Frau Auguste drängte den Sohn immer wieder, abzureisen und zunächst nach Italien zu gehen. Inzwischen waren ja seit Margas Tod zwei Wochen verstrichen, ohne daß in Harald Harsts Seelenzustand auch nur die geringste Änderung eingetreten wäre. Vor- und nachmittags wanderte er auf den Kirchhof an das Grab der Geliebten. Nachmittags verbrachte er zumeist noch eine Stunde in ihrem Zimmer, in dem auf seinen Wunsch nicht das geringste geändert worden war. Dort saß er dann in dem Korbsessel am Fenster und grübelte regungslos vor sich hin. – So auch jetzt. Draußen lachte die Sonne. Aber in Harsts Seele war tiefste Nacht eines Schmerzes, den er nie verwinden würde. Er erhob sich schwerfällig, wollte noch für eine halbe Stunde mit seinen Schwiegereltern zusammensein, die seine Gegenwart als Trost empfanden. Beim Aufstehen schob er das nur aufgelegte Sitzkissen des Korbsessels nach vorn. Es fiel herab, und gleichzeitig auch ein zusammengeknülltes Taschentuch, das Harst[1] schon früher bemerkt hatte. Es war halb unter das Kissen von der Seite geklemmt gewesen. Er hatte es bisher nicht beachtet. Jetzt hob er es mit auf. Unwillkürlich führte er es an die Nase. Es mußte ja eines von Margas Tüchern sein, und er wollte den feinen Heliotropduft einatmen, der allen ihren Sachen ganz unaufdringlich anhaftete.
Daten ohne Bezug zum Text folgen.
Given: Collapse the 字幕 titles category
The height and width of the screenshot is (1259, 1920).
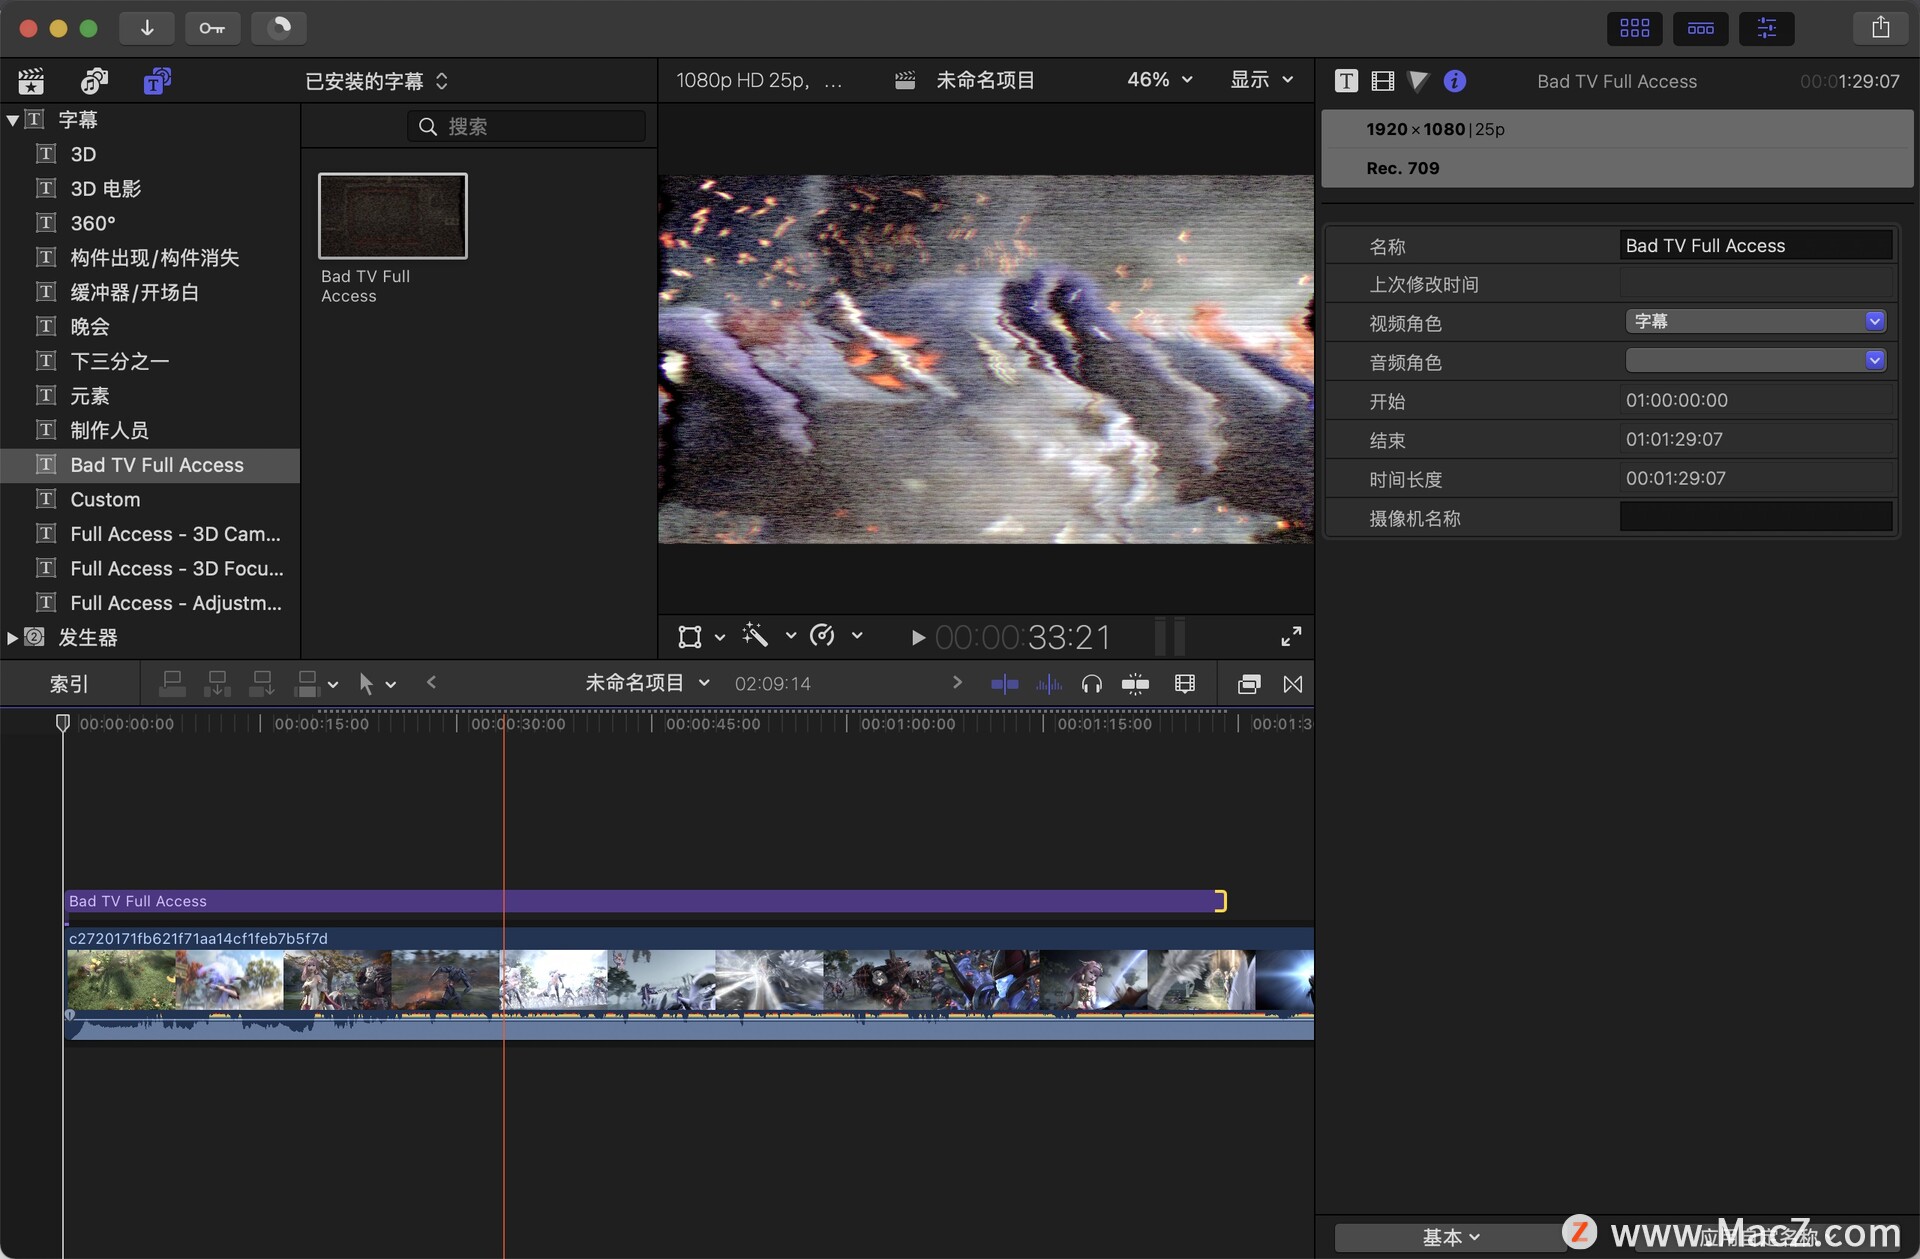Looking at the screenshot, I should click(x=13, y=120).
Plötzlich weiteten sich seine Augen. Sein Kopf fuhr hoch, und mit einem Ausdruck ungläubigen Staunens breitete er das Tüchlein nun aus, sah es sich genauer an, stutzte wieder und schaute sinnend über die gegenüberliegenden Dächer hinweg in das endlose Blau des sonnendurchstrahlten Himmels.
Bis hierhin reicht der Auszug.